Storing persistent data in NVM is not as safe against software-induced corruptions as it used to be if stored in disks. Do know why, and what will change if we store data in NVM instead of disk? This paper discusses the unknown safety conventions that are implicitly followed when data moves from DRAM to Disks. But that convention is broken due to the presence of NVM. Our techniques bring those conventions back to protect your persistent data in NVM from any software-induced corruption.

Industry Experience

I have over 6 years of industry research and development experience in the broader Systems area. During my PhD, I interned in IBM Research at their storage research group. Before my PhD, I worked as a File System/Operating System kernel developer, and Distributed Systems Programmer for cluster-mode storage systems in NetApp Inc. at their Bangalore (India) research and development center. Before that, I worked at Huawei Technologies at their Bangalore, Shanghai, and Shenzhen center.

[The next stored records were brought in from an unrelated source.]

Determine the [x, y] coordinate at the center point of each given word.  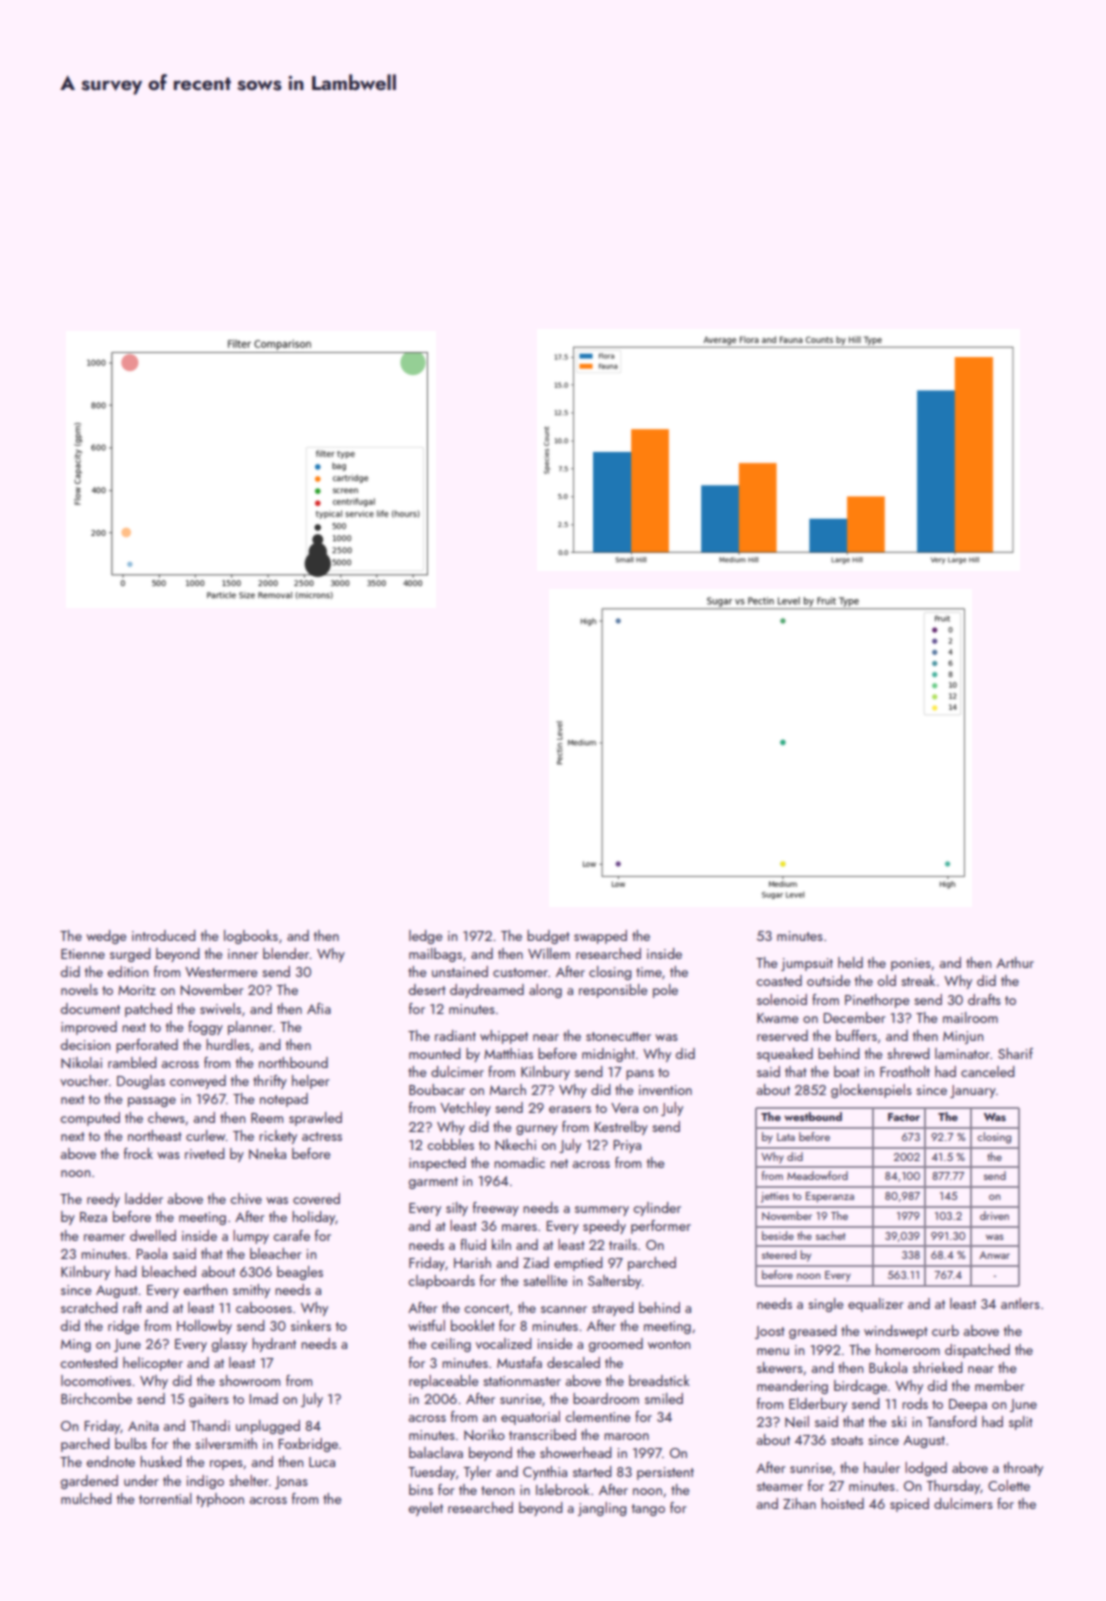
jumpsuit [807, 964]
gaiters [209, 1400]
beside [778, 1235]
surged [130, 955]
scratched [89, 1307]
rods [915, 1403]
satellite [545, 1280]
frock [138, 1153]
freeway [496, 1209]
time [649, 972]
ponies [911, 964]
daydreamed [487, 991]
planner [250, 1028]
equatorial [530, 1418]
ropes [226, 1465]
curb [945, 1330]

Community Engagement and Services

  • NSF Panelist, Computer and Network Systems Division, 2020-2023.
  • PC Member, IPDPS’23, HPDC’23, ICDCS’21 ICDCS’22
  • PC Member, IEEE TPDS Special Section on Parallel and Distributed Computing Techniques for AI, ML, and DL, 2020
  • PC Member, IEEE 32nd International Symposium on Computer Architecture and High-Performance Computing (SBAC-PAD 2020)
  • Workshop and Tutorial Co-Chair, IEEE ACSOS’20
  • PC Member, Usenix HotEdge’20
  • External Reviewer, Usenix FAST’20, OOPSLA’20
  • Volunteer, NSF Aspiring CSR PIs Workshop, 2018
  • Figured in Best Reviewers list based on peer feedback system, Shadow PC Eurosys’18
  • Sub-reviewer in ICDCS’18, NAS’18, BDCAT’18
  • Student Volunteer, ACM/IEEE SC’16


  • Yidong Gong, Ph.D. Student since Summer, 2020
  • Sarah Revillar, MS Thesis Student, Since Fall, 2022
  • Saima Afrin, PhD Student Since Spring, 2023
  • Arnab Tarafder, PhD Student Since Spring, 2023


  • NSF CRII Award (Awarded in March 2023). Thank you, NSF.